Почему кадеты не захотели голосовать осуждения? Правильно ли это было с их стороны? Я лично на осуждение соглашался; такое предложение раз во фракции сделал и получил большинство; но я понимаю тех, которые не могли на это пойти.
Всякое выступление приходится толковать в связи с его обстановкой. Нельзя оправдать 1-й Думы, которая в осуждении террора не пошла за Стаховичем. Тогда устанавливался новый конституционный порядок. Его первым словом было прощение прошлому, амнистия всех преступлений; у Думы было моральное право сказать, что при этом новом порядке террору места быть не должно. Иначе нельзя было просить и амнистии.
Теперь было не то. Уже при новом порядке власть с Революцией продолжала бороться беззаконием, до Азефа включительно. Глава правительства защищал эту борьбу. Он говорил о минутах, когда государственная необходимость стоит выше права и когда надлежит «выбирать» между «целостью теории и целостью государства». Выступать при такой идеологии власти с осуждением террора – значило бы оправдывать те беззаконные действия власти, с которыми Дума считала своим первым долгом бороться. Когда Дума отказалась вынести осуждение террору, этот отказ толковали как его одобрение. Но если бы Дума только его один осудила, в этом с большим правом можно было бы увидеть одобрение беззаконных действий правительства. На это во 2-й Думе кадеты идти не могли.

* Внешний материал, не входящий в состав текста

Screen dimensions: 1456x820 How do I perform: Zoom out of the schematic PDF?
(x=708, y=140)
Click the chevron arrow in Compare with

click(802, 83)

Я подчеркнул, как решительно думские правые осудили проявление правого террора. Бобринский говорил 17 мая: «Я с презрением отношусь к насилию справа… Сила принуждения, насилие есть право исключительно государства, а не частных лиц». Честь и слава ему за эти слова. Но и государство, которое имеет право на силу, может не все; оно творит право, как общую норму, но зато и само должно ей подчиняться. Дума могла осуждать террор только во имя этого права; тогда она выступала бы представителем иного начала, а не интереса одной из сторон. Пока же государственная власть смотрит иначе и считает себя выше права, она этим и террор питает. Дело не в злоупотреблениях отдельных чинов власти, о которых шла речь в рижском запросе и которых правительство иногда предавало суду; дело в той идеологии, которой Столыпин оправдывал свои беззакония. Пока он от нее не отрекся, приглашение к осуждению террора вызывало против себя моральный отпор.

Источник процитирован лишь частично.